Excerpted records:
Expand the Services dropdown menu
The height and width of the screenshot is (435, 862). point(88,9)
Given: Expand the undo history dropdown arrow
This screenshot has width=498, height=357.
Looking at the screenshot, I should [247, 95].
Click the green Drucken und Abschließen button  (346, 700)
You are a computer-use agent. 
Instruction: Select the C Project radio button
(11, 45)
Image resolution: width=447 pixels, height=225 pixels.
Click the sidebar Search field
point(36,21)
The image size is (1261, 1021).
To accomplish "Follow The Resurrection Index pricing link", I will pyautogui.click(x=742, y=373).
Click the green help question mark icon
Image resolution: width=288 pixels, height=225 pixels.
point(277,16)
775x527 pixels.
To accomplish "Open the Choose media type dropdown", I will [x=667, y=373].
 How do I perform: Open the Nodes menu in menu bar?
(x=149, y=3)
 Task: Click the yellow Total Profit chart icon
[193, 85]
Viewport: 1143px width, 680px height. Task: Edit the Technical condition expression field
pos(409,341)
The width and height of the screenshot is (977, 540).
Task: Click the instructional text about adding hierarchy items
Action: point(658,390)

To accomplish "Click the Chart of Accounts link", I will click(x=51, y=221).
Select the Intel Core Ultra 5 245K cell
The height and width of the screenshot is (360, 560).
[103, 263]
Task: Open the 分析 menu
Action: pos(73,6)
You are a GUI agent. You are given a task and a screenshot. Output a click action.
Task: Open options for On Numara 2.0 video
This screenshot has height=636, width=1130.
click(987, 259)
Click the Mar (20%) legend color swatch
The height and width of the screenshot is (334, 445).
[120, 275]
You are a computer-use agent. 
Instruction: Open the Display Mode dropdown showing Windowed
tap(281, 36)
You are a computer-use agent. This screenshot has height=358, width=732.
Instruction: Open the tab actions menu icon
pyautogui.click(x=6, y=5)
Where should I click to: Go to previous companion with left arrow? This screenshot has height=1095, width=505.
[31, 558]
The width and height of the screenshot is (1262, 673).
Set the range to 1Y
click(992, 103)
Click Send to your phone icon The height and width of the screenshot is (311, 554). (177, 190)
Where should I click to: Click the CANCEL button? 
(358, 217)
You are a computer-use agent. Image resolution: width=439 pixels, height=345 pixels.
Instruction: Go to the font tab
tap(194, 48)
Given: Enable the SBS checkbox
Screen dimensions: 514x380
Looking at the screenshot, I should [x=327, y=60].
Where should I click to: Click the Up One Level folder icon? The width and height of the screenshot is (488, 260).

Task directions: Lines in the records above that carry the word "will" are to be located and copied.

Response to this task:
To accomplish "Follow The Resurrection Index pricing link", I will pyautogui.click(x=742, y=373).
To accomplish "Open the Choose media type dropdown", I will [x=667, y=373].
To accomplish "Click the Chart of Accounts link", I will click(x=51, y=221).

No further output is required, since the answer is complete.